- PROBLEM DETAILS -
Reproduce the records starting at the line that contains "Fed claims it" and running to the last line, exactly and in full.

*** PROVIDED INFORMATION Section Begins ***

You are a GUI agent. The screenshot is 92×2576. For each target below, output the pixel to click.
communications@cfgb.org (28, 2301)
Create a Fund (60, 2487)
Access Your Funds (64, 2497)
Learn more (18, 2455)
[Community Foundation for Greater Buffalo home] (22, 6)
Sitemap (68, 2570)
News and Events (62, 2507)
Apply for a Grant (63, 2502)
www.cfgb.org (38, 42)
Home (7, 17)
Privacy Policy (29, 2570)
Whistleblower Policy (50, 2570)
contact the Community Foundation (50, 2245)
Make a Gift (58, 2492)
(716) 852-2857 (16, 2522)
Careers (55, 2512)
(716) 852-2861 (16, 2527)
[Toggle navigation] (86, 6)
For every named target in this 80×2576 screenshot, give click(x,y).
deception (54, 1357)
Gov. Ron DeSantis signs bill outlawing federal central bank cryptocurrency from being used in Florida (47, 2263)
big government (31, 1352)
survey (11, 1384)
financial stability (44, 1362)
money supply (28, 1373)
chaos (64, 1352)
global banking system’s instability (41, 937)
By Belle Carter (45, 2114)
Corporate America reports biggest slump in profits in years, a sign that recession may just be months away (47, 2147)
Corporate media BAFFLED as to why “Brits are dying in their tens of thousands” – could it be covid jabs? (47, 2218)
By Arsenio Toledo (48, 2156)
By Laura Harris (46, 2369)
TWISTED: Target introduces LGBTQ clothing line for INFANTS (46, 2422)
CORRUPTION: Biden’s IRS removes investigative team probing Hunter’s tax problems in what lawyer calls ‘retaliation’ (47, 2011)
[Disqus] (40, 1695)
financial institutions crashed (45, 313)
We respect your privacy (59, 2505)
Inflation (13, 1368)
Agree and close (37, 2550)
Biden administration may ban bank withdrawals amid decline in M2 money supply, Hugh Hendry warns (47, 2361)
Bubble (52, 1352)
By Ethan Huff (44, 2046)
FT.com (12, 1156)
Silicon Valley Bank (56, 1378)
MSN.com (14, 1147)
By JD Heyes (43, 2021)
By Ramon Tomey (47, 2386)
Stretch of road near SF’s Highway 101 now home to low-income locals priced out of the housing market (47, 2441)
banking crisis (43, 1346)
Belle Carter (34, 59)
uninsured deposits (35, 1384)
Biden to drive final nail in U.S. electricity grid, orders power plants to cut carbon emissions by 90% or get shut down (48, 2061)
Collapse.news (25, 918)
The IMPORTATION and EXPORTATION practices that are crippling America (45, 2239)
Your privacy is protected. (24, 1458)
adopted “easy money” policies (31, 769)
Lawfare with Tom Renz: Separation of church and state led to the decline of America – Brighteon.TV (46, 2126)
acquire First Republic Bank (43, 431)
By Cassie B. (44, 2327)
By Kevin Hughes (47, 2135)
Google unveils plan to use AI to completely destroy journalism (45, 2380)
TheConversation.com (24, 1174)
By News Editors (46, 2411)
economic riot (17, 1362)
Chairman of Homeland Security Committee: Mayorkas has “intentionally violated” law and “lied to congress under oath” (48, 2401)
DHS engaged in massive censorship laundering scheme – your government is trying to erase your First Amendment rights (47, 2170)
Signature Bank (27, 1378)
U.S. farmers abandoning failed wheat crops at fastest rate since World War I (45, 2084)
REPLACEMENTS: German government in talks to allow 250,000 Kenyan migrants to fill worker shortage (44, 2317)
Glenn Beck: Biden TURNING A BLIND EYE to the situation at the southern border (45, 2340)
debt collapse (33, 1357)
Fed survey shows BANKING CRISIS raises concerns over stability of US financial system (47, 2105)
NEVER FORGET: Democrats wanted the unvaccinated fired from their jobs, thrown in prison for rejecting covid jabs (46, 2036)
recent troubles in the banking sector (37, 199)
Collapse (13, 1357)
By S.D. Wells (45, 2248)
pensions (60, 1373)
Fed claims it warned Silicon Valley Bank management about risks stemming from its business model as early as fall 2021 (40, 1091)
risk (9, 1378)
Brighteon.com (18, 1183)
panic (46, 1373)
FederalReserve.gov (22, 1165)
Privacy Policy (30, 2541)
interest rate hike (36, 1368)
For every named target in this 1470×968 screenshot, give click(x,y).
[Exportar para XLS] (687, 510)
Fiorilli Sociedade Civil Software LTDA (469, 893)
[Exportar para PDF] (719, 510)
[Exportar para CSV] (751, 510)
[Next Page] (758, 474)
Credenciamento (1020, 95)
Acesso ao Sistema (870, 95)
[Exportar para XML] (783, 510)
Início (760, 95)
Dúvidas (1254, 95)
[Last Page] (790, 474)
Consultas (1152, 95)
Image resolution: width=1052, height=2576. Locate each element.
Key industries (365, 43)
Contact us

*** PROVIDED INFORMATION Section Ends ***

- FINISHED EXERCISE -
Fed claims it warned Silicon Valley Bank management about risks stemming from its business model as early as fall 2021 (40, 1091)
risk (9, 1378)
Brighteon.com (18, 1183)
panic (46, 1373)
FederalReserve.gov (22, 1165)
Privacy Policy (30, 2541)
interest rate hike (36, 1368)
For every named target in this 1470×968 screenshot, give click(x,y).
[Exportar para XLS] (687, 510)
Fiorilli Sociedade Civil Software LTDA (469, 893)
[Exportar para PDF] (719, 510)
[Exportar para CSV] (751, 510)
[Next Page] (758, 474)
Credenciamento (1020, 95)
Acesso ao Sistema (870, 95)
[Exportar para XML] (783, 510)
Início (760, 95)
Dúvidas (1254, 95)
[Last Page] (790, 474)
Consultas (1152, 95)
Image resolution: width=1052, height=2576. Locate each element.
Key industries (365, 43)
Contact us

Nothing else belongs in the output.